Achieving high accuracy in machine learning often requires extremely large amounts of training data – but just how much training data is required? Recent research highlights a surprising trend: training data provides diminishing marginal returns. That is, the final few percentage points of accuracy gains require orders of magnitude more training data than the first 95%.
Just as Moore’s Law helped define the economics of microprocessor R&D, this exponential trade-off between dataset size and accuracy has major implications for bringing ML to scale. Specifically, under this trade-off, we can coarsely classify applications of ML into two categories:
Bespoke ML: High Accuracy at High Cost. When accuracy is paramount, data is critical. In applications where errors are expensive—like healthcare, autonomous vehicles, and fraud detection—there is an arms race to stockpile training data. In these domains, large training datasets are a critical, defensible advantage. In this regime, creating a useful model is expensive, and productionizing ML requires specialized, verticalized approaches.

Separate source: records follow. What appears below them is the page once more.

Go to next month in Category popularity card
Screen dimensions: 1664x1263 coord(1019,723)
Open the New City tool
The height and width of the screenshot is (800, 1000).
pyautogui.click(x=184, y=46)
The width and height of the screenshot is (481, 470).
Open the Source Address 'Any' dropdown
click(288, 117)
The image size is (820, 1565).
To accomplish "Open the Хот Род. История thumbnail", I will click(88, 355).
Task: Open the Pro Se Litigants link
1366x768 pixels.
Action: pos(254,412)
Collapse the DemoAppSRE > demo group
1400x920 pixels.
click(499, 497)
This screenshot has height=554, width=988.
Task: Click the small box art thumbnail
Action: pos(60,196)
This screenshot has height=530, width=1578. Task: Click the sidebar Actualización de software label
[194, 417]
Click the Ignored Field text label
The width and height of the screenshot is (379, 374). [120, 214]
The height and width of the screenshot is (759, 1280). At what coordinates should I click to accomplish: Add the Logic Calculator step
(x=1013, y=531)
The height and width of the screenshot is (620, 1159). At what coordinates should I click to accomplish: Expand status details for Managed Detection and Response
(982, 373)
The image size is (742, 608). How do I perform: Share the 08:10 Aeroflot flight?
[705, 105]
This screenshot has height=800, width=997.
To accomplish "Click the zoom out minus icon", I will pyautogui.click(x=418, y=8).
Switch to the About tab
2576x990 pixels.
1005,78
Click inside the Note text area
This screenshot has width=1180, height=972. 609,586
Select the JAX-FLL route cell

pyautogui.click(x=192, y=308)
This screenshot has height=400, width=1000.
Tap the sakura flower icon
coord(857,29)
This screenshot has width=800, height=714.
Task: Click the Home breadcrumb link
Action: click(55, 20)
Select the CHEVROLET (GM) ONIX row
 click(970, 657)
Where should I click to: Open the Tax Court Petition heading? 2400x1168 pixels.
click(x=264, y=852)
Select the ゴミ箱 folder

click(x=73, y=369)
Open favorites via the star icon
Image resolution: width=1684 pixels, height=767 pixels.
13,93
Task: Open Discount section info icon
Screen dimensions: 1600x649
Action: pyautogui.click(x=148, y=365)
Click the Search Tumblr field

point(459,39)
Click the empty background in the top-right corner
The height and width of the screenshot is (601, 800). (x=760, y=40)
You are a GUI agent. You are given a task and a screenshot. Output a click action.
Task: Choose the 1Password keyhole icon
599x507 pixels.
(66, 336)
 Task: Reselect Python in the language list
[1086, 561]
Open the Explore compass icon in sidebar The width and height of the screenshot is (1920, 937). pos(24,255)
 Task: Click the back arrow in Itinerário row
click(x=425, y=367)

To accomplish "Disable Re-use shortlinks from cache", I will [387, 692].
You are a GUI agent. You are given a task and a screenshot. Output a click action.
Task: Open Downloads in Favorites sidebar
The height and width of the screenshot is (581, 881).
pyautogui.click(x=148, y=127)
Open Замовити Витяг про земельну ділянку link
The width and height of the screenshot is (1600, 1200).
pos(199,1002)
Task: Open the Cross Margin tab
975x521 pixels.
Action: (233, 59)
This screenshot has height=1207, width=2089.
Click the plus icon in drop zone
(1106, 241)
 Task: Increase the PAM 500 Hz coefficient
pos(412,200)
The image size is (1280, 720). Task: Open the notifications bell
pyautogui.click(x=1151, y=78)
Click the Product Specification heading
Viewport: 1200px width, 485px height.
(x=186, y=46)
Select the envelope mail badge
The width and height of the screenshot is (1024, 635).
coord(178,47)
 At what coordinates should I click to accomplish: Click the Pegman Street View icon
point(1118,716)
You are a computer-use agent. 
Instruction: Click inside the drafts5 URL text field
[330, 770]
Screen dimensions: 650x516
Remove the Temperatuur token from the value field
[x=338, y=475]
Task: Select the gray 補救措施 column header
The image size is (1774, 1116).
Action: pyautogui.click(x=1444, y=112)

Off-the-Shelf ML: Low(er) Accuracy at Low Cost. At the opposite end of the spectrum, it’s possible to obtain models with lower accuracy quickly and with low cost. The amount of data required to achieve modest accuracy can be surprisingly small – for example, we can train a vanilla ResNet-50 from scratch to over 70% Top-5 accuracy on ImageNet with only 100 examples per target class; compared to training on the full dataset, this incurs a ~20% accuracy penalty but uses 10x fewer data points. 70% accuracy is not near human accuracy, but models in this range can help reduce human workloads.
It’s clear from recent history that bespoke ML efforts can work well, especially if staffed by large and specialized teams of ML PhDs, data engineers, and human annotators. In contrast, off-the-shelf ML is far more accessible, but it’s unclear how to leverage these models to make useful business decisions. Attempting to fully automate existing workflows is unlikely to work well, except for the lowest-value use cases. Instead, using off-the-shelf ML in processes that leverage and augment human abilities have the most potential for widespread adoption. At Sisu, we believe delivering value with off-the-shelf ML represents an opportunity at the scale of Microsoft Office, and there’s an entirely new set of tools needed to fill the gap.